[EXTRACTED INFORMATION]
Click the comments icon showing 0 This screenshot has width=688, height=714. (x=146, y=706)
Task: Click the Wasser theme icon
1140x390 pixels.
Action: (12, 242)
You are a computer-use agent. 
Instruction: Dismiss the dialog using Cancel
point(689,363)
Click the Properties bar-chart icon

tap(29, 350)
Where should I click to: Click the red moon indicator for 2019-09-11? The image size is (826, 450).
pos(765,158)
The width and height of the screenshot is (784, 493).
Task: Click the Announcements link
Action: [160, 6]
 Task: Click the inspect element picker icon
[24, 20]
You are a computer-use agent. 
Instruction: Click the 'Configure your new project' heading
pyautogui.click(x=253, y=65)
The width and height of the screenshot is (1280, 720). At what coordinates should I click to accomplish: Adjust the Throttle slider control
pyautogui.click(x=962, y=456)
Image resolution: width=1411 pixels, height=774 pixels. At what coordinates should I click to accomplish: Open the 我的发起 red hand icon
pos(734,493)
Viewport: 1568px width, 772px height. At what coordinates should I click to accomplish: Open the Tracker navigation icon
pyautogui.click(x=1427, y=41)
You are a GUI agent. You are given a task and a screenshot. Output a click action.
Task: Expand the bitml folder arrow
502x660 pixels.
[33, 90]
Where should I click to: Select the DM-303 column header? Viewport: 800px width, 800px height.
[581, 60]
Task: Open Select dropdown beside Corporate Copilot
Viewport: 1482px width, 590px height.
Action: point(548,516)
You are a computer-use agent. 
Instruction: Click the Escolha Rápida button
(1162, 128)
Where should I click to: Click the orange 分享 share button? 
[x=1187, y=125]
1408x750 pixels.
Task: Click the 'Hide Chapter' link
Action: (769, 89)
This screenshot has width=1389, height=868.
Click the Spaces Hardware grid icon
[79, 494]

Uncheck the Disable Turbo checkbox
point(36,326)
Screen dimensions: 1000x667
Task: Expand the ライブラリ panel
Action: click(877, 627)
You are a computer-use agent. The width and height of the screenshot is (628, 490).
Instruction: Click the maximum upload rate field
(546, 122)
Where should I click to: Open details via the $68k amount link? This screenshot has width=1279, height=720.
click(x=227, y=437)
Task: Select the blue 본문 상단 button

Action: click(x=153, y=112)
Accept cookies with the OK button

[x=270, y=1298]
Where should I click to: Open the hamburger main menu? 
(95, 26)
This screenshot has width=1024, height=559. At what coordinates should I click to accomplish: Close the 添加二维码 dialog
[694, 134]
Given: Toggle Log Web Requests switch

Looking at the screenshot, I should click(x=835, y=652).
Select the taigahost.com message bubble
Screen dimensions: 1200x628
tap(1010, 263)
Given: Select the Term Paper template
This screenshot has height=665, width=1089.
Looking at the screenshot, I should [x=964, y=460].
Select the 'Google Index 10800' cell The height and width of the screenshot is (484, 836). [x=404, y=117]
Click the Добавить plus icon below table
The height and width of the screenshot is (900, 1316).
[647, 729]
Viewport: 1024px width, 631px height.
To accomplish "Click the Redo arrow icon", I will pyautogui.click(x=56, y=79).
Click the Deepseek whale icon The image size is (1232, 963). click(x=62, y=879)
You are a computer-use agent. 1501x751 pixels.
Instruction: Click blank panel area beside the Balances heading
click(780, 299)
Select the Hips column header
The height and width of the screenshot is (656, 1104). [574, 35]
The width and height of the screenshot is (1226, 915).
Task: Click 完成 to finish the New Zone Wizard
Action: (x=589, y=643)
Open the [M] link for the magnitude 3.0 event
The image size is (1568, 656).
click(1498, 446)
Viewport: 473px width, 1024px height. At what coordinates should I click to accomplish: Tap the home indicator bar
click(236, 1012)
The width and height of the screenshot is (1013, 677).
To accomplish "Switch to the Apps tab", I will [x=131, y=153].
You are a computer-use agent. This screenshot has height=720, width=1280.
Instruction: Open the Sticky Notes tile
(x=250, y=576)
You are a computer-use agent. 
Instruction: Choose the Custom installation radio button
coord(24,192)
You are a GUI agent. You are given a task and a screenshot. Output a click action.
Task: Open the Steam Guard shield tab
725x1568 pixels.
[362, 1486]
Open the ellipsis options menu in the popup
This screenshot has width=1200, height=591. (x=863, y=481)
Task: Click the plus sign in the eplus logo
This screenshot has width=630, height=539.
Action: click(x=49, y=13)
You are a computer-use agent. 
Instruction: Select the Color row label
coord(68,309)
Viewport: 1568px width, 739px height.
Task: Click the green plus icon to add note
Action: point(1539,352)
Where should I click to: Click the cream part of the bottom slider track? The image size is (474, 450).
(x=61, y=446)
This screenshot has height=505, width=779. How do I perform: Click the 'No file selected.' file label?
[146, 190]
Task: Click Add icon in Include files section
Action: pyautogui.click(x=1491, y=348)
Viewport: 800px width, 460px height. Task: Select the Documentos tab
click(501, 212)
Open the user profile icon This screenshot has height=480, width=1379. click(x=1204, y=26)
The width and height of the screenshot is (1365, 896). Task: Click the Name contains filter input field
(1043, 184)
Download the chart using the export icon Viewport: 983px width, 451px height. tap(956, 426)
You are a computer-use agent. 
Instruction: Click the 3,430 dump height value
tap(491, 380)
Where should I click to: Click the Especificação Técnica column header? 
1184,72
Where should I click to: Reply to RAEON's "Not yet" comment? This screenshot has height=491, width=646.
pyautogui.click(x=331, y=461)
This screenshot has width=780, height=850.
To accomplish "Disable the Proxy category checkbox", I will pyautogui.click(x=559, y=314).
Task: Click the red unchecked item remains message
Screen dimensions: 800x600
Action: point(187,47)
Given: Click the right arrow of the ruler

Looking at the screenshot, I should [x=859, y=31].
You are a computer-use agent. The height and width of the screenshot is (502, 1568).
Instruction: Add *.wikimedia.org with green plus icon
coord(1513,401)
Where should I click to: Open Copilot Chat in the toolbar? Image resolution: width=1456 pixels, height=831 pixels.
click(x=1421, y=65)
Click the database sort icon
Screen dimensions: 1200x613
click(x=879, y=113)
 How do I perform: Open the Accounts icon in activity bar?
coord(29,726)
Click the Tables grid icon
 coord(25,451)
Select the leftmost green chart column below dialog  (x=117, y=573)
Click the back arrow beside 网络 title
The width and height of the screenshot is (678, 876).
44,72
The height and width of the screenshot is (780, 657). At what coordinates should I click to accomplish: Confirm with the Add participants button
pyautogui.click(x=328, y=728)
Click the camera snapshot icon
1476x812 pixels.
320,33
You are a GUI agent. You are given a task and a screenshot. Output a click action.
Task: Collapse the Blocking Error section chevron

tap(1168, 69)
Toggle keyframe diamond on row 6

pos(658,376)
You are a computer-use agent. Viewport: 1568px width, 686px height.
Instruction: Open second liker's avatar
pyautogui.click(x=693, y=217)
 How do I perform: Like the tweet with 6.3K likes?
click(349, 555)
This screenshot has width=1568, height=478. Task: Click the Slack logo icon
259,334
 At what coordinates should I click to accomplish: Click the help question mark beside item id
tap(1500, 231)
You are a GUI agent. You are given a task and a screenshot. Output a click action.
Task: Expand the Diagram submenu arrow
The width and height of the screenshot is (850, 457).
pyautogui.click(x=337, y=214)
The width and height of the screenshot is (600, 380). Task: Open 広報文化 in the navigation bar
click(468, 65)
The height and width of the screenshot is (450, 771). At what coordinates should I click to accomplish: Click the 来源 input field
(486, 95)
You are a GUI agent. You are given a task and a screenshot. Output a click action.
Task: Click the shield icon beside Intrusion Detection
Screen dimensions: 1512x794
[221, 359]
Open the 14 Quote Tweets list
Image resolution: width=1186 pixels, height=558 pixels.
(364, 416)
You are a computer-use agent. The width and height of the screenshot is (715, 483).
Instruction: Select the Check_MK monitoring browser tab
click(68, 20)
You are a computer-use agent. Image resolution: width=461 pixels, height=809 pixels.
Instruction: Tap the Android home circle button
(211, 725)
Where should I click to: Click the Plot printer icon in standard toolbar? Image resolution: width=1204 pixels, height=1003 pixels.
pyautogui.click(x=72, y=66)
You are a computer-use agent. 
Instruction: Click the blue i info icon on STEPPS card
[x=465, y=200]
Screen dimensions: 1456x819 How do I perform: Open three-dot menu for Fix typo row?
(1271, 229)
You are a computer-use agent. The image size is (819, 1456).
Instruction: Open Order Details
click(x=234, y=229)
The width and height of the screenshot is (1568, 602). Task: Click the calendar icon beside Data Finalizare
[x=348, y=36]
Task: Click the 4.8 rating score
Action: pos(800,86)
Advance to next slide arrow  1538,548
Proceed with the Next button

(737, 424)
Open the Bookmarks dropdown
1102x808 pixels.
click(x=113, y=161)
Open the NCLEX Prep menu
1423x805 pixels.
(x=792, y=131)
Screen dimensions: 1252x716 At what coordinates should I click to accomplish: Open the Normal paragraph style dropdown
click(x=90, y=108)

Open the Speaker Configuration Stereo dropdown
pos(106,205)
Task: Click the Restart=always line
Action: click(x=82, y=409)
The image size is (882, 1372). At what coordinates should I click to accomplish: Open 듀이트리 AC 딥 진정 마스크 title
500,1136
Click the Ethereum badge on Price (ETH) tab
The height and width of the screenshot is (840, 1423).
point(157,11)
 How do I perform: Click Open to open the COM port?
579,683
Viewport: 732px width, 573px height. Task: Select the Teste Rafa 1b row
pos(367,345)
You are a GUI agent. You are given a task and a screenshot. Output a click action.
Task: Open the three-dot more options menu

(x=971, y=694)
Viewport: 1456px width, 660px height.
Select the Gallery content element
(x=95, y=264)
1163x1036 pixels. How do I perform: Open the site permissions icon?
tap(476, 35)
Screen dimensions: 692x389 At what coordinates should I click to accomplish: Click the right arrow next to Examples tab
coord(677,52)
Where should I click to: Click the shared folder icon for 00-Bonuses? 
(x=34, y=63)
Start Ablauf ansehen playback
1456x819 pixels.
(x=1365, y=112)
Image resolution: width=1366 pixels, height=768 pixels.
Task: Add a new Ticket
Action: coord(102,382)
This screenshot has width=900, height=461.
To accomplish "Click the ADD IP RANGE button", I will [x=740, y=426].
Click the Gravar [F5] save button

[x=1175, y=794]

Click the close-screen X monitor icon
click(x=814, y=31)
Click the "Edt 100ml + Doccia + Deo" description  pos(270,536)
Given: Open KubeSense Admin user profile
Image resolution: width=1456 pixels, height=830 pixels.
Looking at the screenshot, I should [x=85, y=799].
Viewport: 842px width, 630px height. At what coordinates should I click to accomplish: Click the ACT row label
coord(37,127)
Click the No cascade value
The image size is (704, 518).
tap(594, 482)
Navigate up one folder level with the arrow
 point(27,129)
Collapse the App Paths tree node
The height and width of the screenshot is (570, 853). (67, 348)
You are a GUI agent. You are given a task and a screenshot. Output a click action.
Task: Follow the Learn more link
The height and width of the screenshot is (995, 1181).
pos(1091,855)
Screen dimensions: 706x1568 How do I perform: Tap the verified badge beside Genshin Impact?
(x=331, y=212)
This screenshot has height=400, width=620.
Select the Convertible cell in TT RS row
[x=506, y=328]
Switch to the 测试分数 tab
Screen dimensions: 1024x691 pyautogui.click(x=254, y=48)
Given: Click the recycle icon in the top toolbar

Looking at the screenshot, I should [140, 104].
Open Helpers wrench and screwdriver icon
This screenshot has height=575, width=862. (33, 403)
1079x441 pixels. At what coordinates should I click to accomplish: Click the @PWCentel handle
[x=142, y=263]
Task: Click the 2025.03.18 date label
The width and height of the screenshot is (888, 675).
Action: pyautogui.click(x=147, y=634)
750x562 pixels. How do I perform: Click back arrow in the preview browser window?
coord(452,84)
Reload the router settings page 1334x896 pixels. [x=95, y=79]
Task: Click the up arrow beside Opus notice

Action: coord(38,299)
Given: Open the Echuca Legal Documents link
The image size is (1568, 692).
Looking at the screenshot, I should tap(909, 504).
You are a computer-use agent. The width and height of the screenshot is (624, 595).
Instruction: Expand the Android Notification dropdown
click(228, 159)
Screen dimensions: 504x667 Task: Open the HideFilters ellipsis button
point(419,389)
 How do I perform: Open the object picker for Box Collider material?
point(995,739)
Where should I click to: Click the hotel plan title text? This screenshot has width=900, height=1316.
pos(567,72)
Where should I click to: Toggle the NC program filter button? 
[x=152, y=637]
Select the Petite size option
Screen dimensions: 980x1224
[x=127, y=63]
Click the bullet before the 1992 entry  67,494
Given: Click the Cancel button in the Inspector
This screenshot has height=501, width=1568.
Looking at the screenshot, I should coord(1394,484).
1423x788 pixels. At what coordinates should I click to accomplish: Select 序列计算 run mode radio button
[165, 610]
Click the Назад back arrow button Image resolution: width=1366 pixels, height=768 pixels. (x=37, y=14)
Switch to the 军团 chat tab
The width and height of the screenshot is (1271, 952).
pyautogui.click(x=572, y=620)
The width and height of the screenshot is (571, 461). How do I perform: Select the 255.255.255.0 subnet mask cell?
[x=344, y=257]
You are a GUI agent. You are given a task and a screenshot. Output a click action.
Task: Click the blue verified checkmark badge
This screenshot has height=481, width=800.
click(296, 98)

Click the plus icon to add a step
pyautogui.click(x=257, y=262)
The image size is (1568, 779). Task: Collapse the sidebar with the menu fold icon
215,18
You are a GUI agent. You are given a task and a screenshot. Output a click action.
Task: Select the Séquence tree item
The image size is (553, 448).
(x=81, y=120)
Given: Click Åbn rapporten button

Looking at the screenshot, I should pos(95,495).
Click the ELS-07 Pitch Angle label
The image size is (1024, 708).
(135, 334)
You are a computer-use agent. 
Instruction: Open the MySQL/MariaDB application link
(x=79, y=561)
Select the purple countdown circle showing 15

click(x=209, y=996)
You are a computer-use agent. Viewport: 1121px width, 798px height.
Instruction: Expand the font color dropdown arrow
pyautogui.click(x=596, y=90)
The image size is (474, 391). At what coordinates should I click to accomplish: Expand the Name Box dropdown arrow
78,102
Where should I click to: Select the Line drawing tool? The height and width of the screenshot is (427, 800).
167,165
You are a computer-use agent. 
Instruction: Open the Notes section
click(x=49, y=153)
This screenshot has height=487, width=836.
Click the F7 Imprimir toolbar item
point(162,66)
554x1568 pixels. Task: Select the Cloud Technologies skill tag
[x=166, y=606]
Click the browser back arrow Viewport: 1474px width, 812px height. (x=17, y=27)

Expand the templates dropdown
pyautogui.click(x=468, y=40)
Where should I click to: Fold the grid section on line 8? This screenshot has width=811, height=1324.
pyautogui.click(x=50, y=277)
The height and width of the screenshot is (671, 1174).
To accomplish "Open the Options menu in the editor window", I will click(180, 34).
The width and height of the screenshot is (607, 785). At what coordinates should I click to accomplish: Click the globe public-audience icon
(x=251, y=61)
[/EXTRACTED INFORMATION]
From the line that contains "The width and height of the screenshot is (607, 785)." through the final line of the entries above, every line must be reproduced exactly and nothing more.

The width and height of the screenshot is (607, 785). At what coordinates should I click to accomplish: Click the globe public-audience icon
(x=251, y=61)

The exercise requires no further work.